System logs provide important insights into the behavior and reliability of computing systems. Detecting anomalies through log analysis is essential for identifying failures and security issues. However, manual inspection is time-consuming and prone to error, particularly in large-scale environments. Machine learning techniques aim to automate anomaly detection and improve its accuracy. While most existing approaches are unsupervised due to the lack of labeled data, supervised methods can achieve higher accuracy when labeled logs are available by learning from both normal and abnormal examples.
The Spirit dataset is a real-world labeled log dataset that enables the evaluation of supervised learning approaches. In this work, we present a comparative evaluation of four supervised models: Support Vector Machine (SVM), Decision Tree (DT), Random Forest (RF), and XGBoost (XB), applied to the Spirit dataset. We examine the effect of varying time-based fixed window sizes used to group log messages and compare two feature extraction techniques: TF-IDF (Term Frequency–Inverse Document Frequency) and Word2Vec.

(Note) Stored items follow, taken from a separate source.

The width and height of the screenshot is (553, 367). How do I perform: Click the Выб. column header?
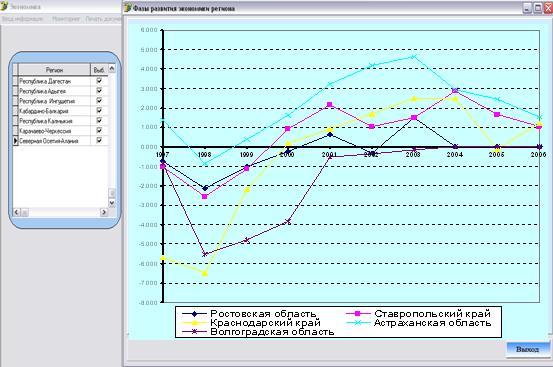(x=99, y=70)
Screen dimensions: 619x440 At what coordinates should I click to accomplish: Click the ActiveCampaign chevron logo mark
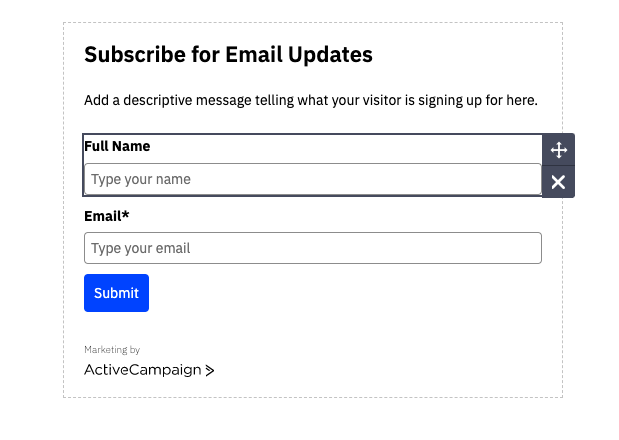point(210,370)
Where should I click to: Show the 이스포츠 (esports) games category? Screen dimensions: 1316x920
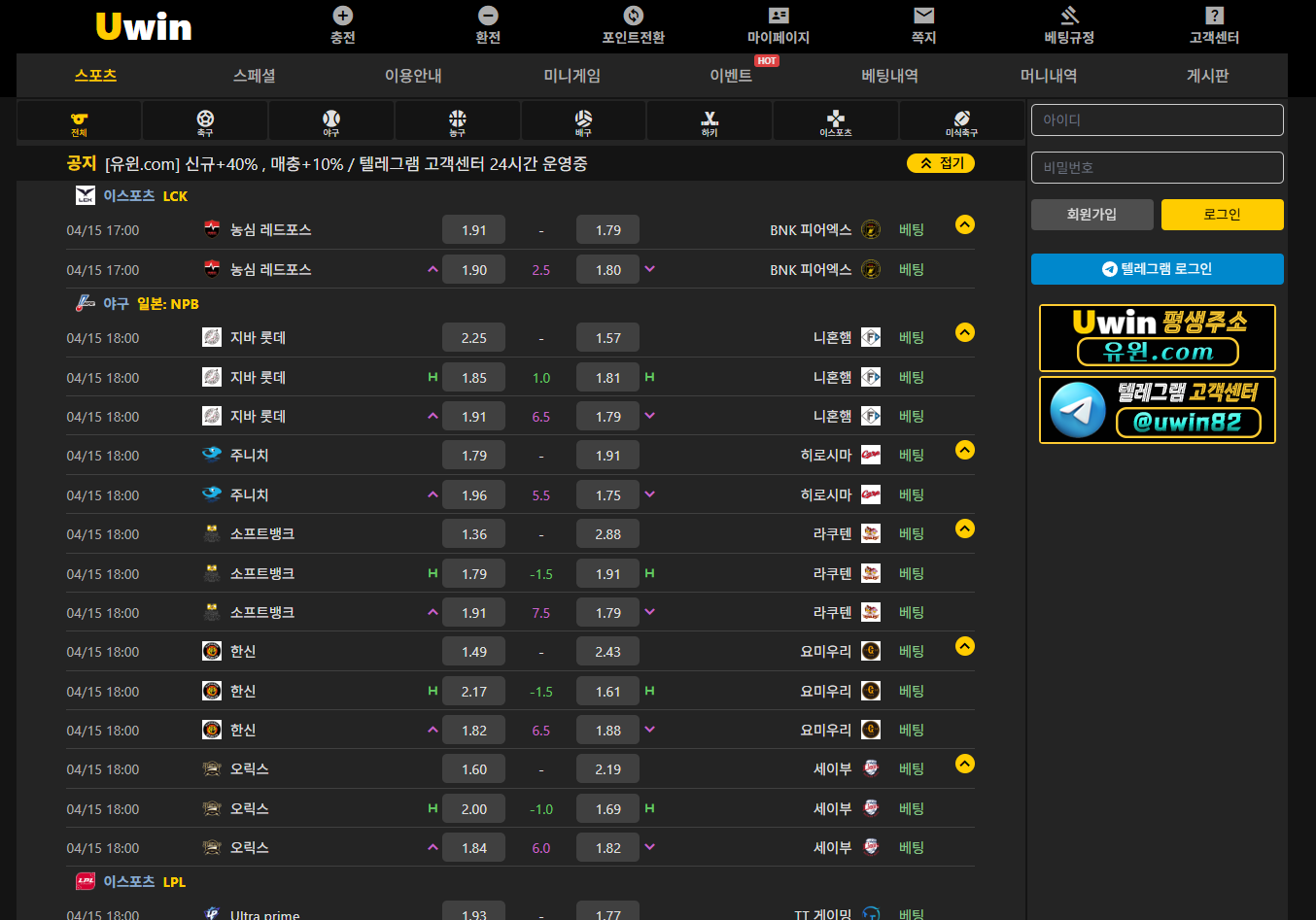click(x=836, y=121)
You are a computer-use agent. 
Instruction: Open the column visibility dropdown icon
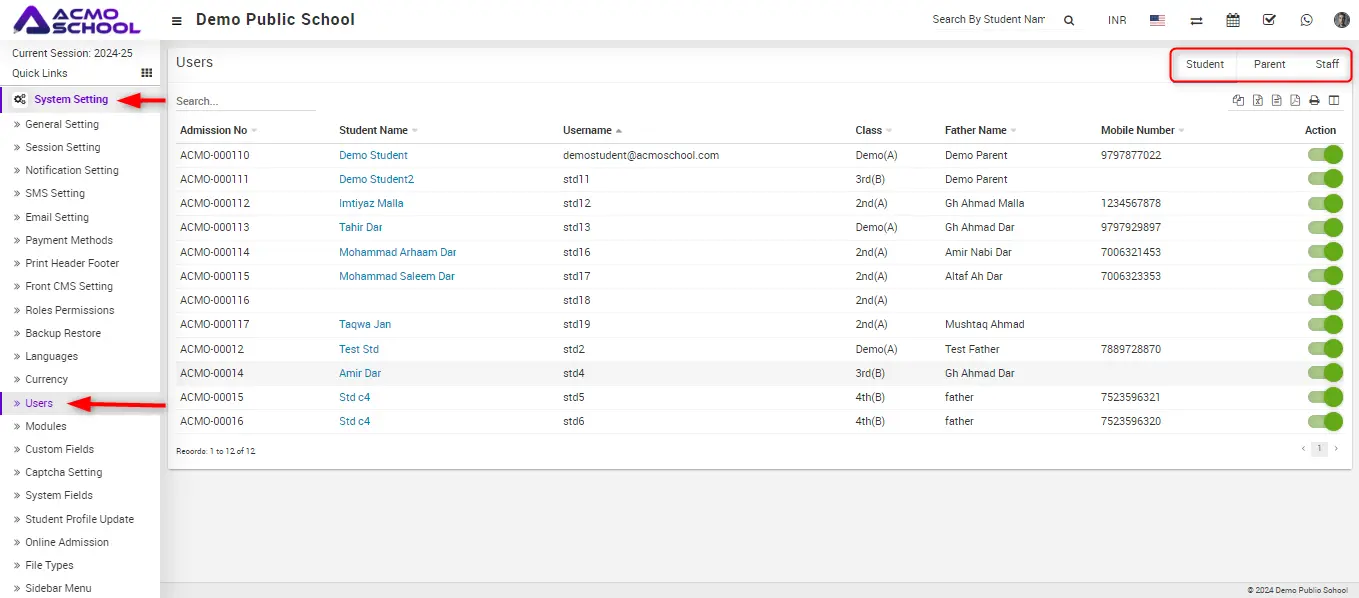1334,100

Results show that smaller window sizes improve detection performance by producing more sequences and enabling better identification of anomalous behavior. Tree-based models (DT, RF, XB) generally achieve better performance than SVM, especially when using TF-IDF features. SVM performs well with Word2Vec when short time windows are used. The 1-minute window configuration yields the best results across all models and feature types. These findings demonstrate the effectiveness of supervised models for log-based anomaly detection and highlight the importance of selecting appropriate log grouping strategies and feature representations.